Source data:
☆ ☆ ☆ ☆ ☆ ☆ ☆

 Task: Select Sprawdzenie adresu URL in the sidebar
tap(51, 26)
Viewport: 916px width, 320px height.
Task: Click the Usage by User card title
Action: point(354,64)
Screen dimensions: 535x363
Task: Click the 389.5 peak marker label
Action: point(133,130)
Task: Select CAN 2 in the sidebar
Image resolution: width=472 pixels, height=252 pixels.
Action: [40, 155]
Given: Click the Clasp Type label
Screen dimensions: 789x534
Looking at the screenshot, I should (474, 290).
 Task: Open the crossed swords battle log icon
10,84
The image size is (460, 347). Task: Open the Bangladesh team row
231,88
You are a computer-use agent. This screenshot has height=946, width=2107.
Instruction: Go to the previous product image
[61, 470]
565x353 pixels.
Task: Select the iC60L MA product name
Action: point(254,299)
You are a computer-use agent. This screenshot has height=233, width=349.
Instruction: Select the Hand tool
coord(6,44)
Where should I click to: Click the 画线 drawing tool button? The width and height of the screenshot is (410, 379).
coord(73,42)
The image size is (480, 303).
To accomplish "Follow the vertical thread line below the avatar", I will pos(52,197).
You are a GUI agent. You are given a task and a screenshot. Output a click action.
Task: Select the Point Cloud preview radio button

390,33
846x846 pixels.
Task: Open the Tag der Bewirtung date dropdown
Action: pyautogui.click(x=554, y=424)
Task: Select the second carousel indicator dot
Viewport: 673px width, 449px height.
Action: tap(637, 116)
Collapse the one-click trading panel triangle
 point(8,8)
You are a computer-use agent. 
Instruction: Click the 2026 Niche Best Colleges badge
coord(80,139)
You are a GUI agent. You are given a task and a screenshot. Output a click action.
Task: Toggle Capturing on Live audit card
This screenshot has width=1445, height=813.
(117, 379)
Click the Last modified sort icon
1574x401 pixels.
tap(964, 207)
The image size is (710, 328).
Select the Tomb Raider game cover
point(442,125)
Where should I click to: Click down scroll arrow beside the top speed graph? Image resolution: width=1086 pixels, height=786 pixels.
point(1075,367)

☆ ☆ ☆ ☆ ☆ ☆ ☆

[ABOUT THIS TASK]: After locating the line containing "Select the Tomb Raider game cover", write out that line and all remaining lines of the records exactly, with nothing added.

[RESULT OF THE EXERCISE]:
Select the Tomb Raider game cover
point(442,125)
Where should I click to: Click down scroll arrow beside the top speed graph? Image resolution: width=1086 pixels, height=786 pixels.
point(1075,367)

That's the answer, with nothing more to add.